Monkey Cage Kurt said...

Wow 3,500! That’s a lot of hard work Major! Just know that we all do appreciate what you do for us very much.

Sometimes when I look at these photos of these handsome 1950s-60s people I wonder where they are now. This cheerful young man looks like he could have achieved many great things in life. A doctor, an engineer, or something maybe, a bunch of children and grandchildren, and I wonder if he still remembers that wonderful day at D-land with his sweet mother.
I don’t know, my brain just goes there sometimes.

Thank you Major, keep up the good work!

Major Pepperidge said...

K. Martinez, that first photo shows a rare glimpse of Cinderella’s Castle with the cloaking device partially activated. I do like many of the photos in that lot of stereo slides, but trust me, they are SO blurry that I doubt I’ll post any of them. I might even try to sell them someday.

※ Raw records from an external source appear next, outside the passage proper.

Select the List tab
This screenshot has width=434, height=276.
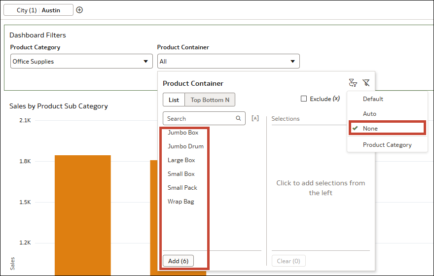click(174, 100)
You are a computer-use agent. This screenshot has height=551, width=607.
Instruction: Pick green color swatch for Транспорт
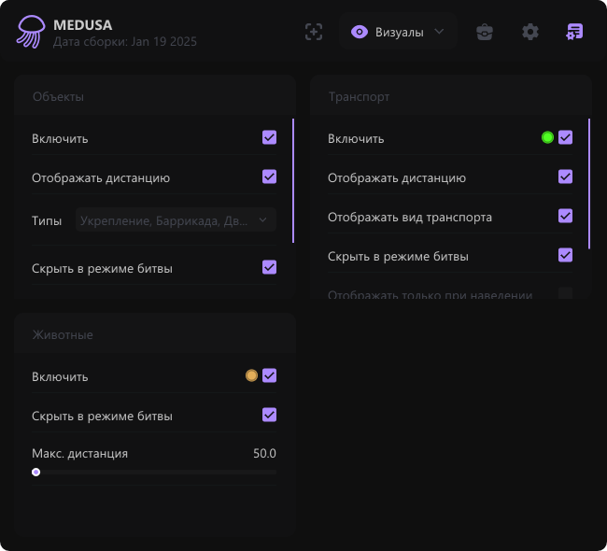(547, 138)
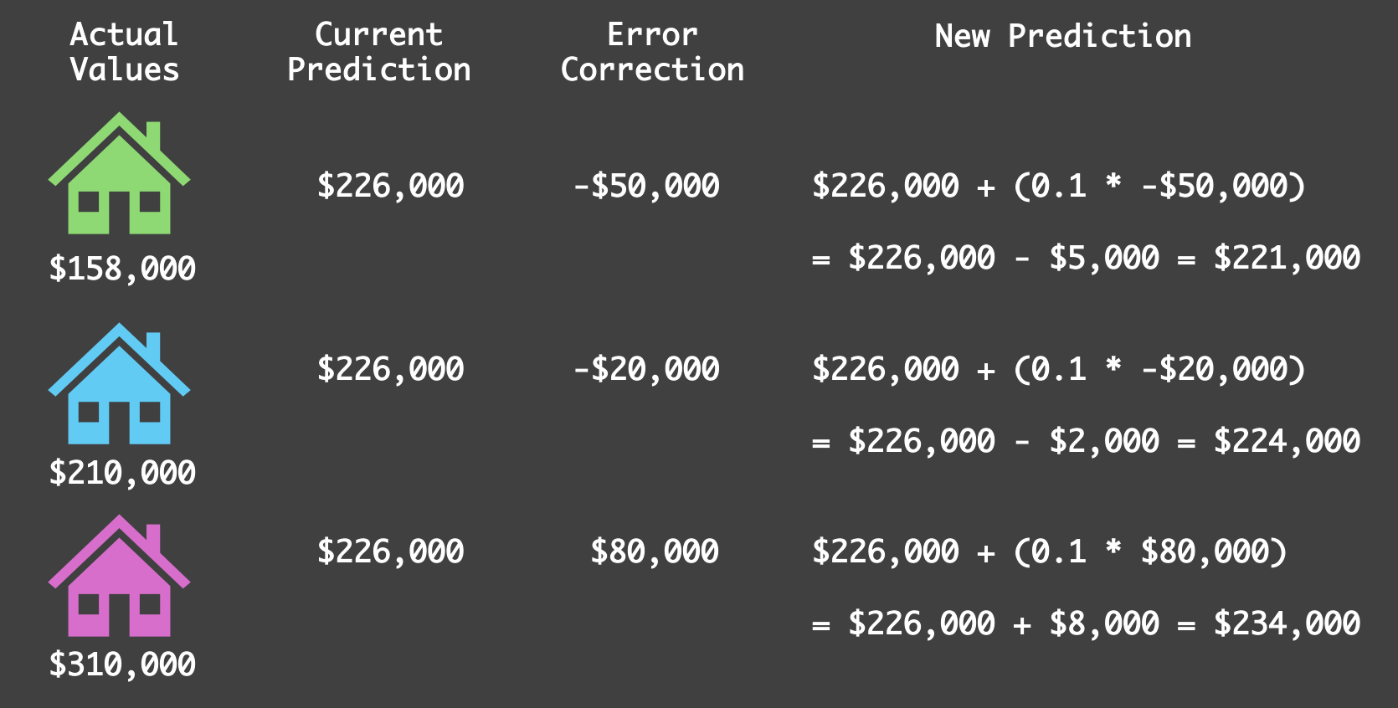
Task: Select the $2,000 term being subtracted
Action: (x=1104, y=441)
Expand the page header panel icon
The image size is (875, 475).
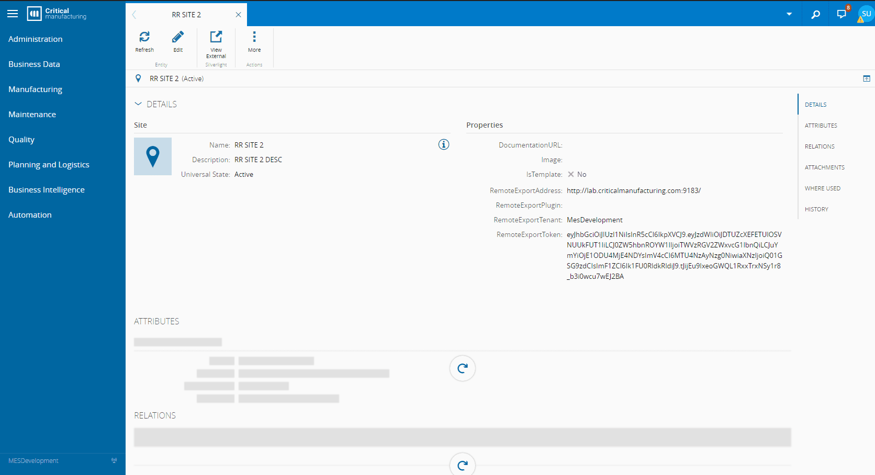(867, 78)
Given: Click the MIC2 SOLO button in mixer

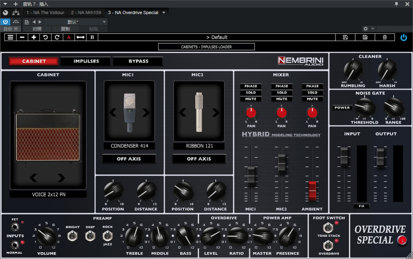Looking at the screenshot, I should (x=282, y=93).
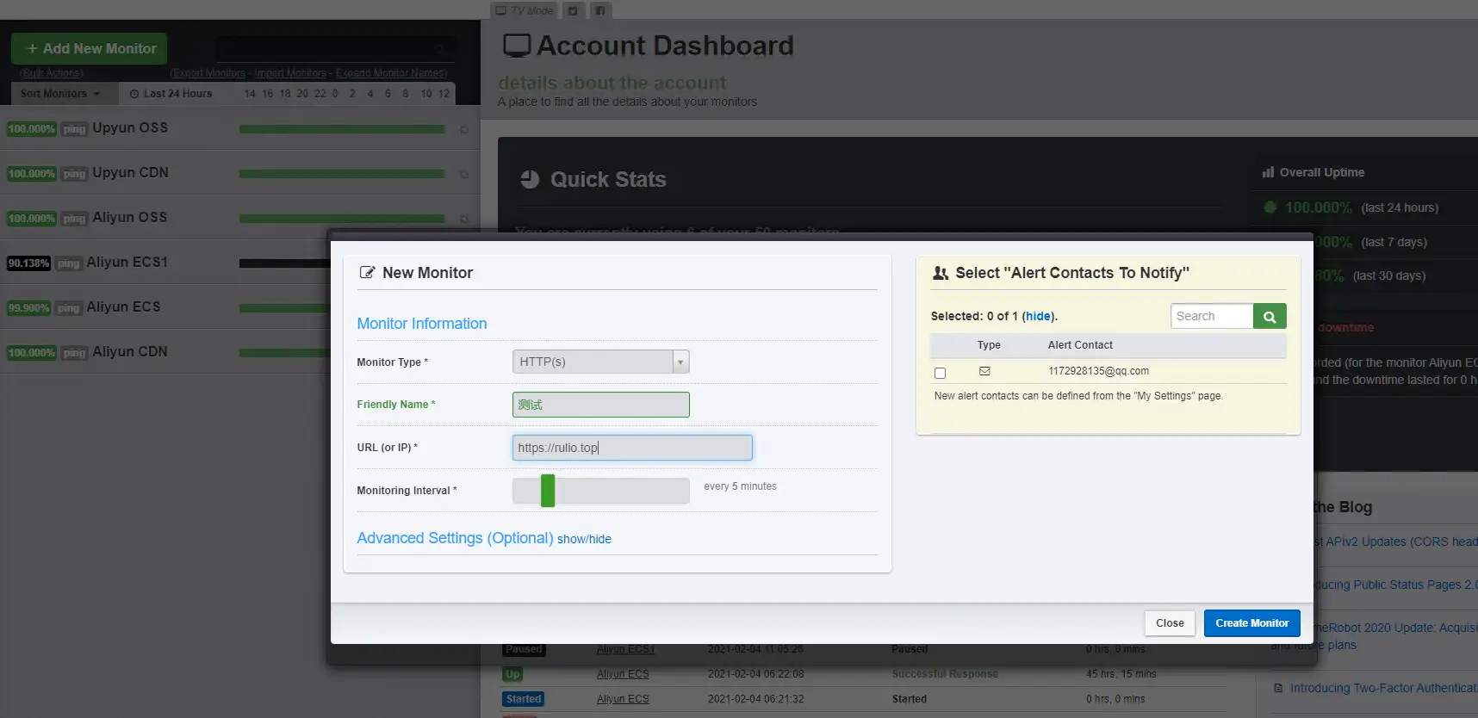Expand Advanced Settings via show/hide
Viewport: 1478px width, 718px height.
pyautogui.click(x=584, y=539)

walterworld, the Pirate Ship does look so much more spectacular with the sails unfurled!

TokyoMagic!, I see what you mean, the bobsled shape is made up of the negative space in that archway. Cool!

Chuck, if you look at old illustrations of pirate ships, they don’t look very speedy. Very fat and oddly-shaped. But what do I know, maybe they were very fast for their day. I do wonder if the photographer of photo #2 was using a new camera and hadn’t gotten the hang of things yet. Whatever the case may be, it is a real shame.

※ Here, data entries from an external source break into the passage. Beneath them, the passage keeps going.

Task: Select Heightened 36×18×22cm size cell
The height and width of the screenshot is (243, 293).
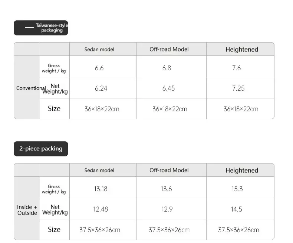Action: point(241,109)
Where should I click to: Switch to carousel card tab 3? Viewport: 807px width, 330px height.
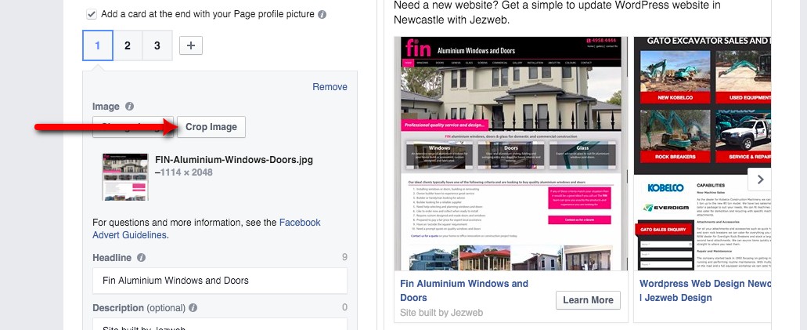(x=157, y=45)
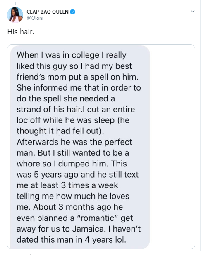Click the 'me at least 3 times a week' line
This screenshot has width=201, height=255.
click(x=67, y=185)
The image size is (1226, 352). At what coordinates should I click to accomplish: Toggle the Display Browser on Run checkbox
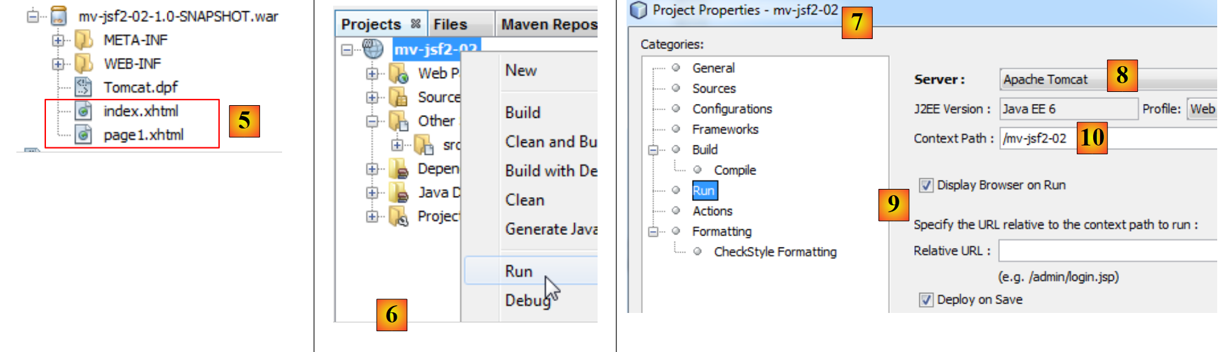pyautogui.click(x=926, y=185)
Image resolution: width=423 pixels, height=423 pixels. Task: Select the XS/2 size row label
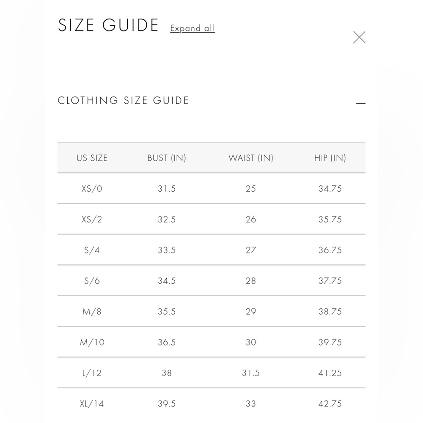click(92, 219)
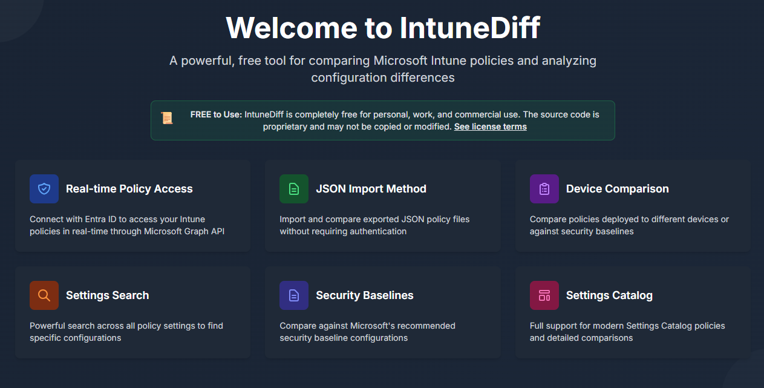Click the Welcome to IntuneDiff main heading
Viewport: 764px width, 388px height.
pyautogui.click(x=382, y=27)
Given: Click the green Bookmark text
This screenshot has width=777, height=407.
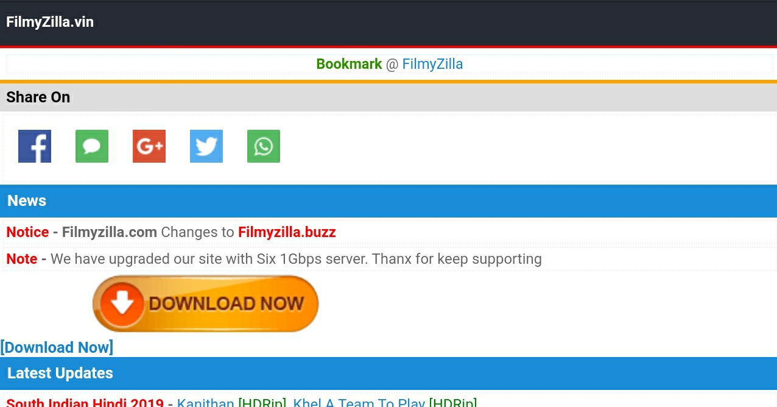Looking at the screenshot, I should (349, 64).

Patrick Devlin, I wonder if the ranch was called “Circle D” way back then? Somehow it sounds like a more recent invention. I really have no idea though. Thanks for pointing out the wires in #2, that is an interesting detail.

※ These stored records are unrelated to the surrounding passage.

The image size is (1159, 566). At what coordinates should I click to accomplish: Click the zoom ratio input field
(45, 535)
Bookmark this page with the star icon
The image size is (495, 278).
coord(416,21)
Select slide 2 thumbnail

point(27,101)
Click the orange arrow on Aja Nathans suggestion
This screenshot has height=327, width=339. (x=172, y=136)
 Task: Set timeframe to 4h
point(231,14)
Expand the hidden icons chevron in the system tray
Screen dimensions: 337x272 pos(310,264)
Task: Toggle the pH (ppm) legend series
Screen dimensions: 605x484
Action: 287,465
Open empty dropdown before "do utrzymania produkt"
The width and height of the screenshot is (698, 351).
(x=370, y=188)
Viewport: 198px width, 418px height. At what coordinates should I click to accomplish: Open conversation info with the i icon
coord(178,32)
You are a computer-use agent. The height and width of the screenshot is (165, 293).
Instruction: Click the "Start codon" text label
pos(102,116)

K. Martinez, I AM lazy! Thanks for the nice words.

Nanook, in spite of that lady’s winged hairdo, I think she looks pretty spiffy! You sure don’t see folks dressed like that anymore, unless it is “Dapper Day”. A15 bulbs, S6 lamps, I don’t know anything about those! I will have to start a light bulb blog. As for cake… maybe when I reach my “Tencennial”!

Monkey Cage Kurt, you should see the calluses on my button-pushing finger! I need to file for Disability. Like you, I often wonder about the people in the photos… you know that their lives were a combination of happiness and grief, like anybody else’s. But I want a happy MGM-musical life for them!

walterworld said...

The sad and common denominator with all of these vintage slides is that there wasn't someone/anyone in the family who cared enough to save the memories. My family has albums of our childhood thanks to my Mom, and throwing them out would be unthinkable...

Nanook said...

@ walterworld-

You pose an interesting conundrum: Many families sacrifice personal memories so [unknowingly to them] many, many others can vicariously experience their visit.

In my case, a recent death in the family brought me back to my childhood home. I had remembered many, many slides and home movies sitting in our main hall closet. I was not disappointed when I ventured within. Not only did I discover many slides from Disneyland and other places of interest for many of the GDB faithful (keep your eyes peeled), but many of the images captured the 'younger selves' of many who attended the funeral. So, to your point, our family somehow managed to keep "our memories" that can now be shared not only with family members, but also others with a shared interest will benefit, too. In my case, it'll be a win-win.

Major Pepperidge said...

walterworld, I agree that it is sad, and yet I see that my siblings and I will be faced with the question of what to do with the hundreds and hundreds (thousands?) of snapshots that are from my grandparents and my parents. Boxes and boxes of them. Many of them show people that we don’t recognize (friends of my grandparents, for instance). I don’t know what we’re going to do!

Nanook, this blog wouldn’t exist if not for the dissemination of many other people’s personal photos. Of course in a perfect world folks would be able to keep everything of sentimental value. But… it’s not so simple. You are fortunate that you were able to go home and find so many photos of your own lifetime experiences. I am looking forward to seeing some of them!